→ Lo que se pide
Copia otra vez, sin cambiar nada, las líneas que van desde la que contiene "Links (434, 2435)" hasta la que contiene "Rosenberg оптом (металл) (267, 1540)", ambas incluidas.

→ Las líneas

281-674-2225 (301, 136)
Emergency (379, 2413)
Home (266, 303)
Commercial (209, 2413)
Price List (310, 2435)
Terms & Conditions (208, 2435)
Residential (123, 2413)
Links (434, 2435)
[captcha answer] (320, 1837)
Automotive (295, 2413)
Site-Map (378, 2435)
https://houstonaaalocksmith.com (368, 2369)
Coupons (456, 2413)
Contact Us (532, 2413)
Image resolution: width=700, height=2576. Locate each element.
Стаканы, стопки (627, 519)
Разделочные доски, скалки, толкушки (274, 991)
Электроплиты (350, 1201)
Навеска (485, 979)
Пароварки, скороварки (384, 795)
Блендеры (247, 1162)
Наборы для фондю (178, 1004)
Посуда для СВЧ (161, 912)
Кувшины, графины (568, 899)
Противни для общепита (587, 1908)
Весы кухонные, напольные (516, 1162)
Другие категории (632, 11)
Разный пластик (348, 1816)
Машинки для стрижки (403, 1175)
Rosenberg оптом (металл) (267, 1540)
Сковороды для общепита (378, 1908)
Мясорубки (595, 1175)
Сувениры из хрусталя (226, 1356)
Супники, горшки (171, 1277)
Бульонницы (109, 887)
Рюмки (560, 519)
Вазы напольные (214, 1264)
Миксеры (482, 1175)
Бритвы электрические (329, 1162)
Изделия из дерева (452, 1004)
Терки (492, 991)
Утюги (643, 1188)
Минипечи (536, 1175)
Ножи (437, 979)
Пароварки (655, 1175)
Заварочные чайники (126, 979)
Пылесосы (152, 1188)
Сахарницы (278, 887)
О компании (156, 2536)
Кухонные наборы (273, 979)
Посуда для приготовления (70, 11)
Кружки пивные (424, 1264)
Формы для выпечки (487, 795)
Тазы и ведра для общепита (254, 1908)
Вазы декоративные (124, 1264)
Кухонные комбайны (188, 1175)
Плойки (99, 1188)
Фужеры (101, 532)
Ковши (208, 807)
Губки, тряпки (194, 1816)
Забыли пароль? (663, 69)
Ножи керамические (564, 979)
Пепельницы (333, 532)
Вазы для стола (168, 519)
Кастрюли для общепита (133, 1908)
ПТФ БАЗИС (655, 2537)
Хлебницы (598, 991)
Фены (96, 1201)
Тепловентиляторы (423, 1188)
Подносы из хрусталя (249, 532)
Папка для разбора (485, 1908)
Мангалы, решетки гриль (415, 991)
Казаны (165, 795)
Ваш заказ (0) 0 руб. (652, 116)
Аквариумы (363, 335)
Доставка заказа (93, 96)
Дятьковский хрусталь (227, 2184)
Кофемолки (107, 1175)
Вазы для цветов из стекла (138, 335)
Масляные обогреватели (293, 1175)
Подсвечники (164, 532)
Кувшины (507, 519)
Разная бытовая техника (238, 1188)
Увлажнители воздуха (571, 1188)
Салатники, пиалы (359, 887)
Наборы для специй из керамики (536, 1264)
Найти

→ La respuesta
Links (434, 2435)
[captcha answer] (320, 1837)
Automotive (295, 2413)
Site-Map (378, 2435)
https://houstonaaalocksmith.com (368, 2369)
Coupons (456, 2413)
Contact Us (532, 2413)
Image resolution: width=700, height=2576. Locate each element.
Стаканы, стопки (627, 519)
Разделочные доски, скалки, толкушки (274, 991)
Электроплиты (350, 1201)
Навеска (485, 979)
Пароварки, скороварки (384, 795)
Блендеры (247, 1162)
Наборы для фондю (178, 1004)
Посуда для СВЧ (161, 912)
Кувшины, графины (568, 899)
Противни для общепита (587, 1908)
Весы кухонные, напольные (516, 1162)
Другие категории (632, 11)
Разный пластик (348, 1816)
Машинки для стрижки (403, 1175)
Rosenberg оптом (металл) (267, 1540)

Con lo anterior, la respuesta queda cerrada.